• THE PROBLEM:
Only the lines from the line containing "The height and width of the screenshot is (360, 360)." to the end of the entries should be repeated, exactly as they appear.

=== INFORMATION SUPPLIED ===

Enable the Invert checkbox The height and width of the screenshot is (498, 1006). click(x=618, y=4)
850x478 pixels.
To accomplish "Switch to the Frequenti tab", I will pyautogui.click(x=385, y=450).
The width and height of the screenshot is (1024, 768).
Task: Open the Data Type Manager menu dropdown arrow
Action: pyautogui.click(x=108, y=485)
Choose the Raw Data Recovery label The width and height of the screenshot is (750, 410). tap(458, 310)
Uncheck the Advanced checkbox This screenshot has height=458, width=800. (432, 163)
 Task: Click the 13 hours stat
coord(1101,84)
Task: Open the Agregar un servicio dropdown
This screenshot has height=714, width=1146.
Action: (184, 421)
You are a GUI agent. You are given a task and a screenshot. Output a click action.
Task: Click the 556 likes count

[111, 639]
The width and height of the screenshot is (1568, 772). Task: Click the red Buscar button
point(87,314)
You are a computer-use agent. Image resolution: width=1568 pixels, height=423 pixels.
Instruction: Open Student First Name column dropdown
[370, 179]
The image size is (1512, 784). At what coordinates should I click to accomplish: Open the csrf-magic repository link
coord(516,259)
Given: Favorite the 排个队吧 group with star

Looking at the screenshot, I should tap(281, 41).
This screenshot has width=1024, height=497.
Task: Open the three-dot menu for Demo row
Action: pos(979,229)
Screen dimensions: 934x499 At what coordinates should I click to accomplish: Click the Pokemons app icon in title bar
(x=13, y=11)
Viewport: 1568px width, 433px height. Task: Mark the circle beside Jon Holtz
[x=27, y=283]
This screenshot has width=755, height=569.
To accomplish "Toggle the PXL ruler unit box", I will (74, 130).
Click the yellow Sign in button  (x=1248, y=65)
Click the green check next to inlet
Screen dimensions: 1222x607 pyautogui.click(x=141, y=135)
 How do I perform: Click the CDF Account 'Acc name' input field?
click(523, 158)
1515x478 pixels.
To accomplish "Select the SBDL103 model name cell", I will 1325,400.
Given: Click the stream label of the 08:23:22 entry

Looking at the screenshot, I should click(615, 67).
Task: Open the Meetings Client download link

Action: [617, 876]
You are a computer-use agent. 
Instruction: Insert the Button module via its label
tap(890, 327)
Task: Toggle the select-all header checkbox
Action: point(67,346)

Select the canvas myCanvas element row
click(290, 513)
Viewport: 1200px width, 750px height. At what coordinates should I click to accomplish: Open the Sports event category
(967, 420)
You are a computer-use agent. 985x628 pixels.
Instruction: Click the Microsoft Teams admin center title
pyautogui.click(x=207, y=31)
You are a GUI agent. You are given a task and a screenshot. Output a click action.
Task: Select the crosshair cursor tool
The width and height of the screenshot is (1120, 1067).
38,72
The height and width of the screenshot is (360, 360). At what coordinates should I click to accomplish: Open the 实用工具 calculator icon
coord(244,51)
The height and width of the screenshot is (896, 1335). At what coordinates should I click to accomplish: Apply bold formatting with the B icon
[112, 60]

===

• TASK SOLUTION:
The height and width of the screenshot is (360, 360). At what coordinates should I click to accomplish: Open the 实用工具 calculator icon
coord(244,51)
The height and width of the screenshot is (896, 1335). At what coordinates should I click to accomplish: Apply bold formatting with the B icon
[112, 60]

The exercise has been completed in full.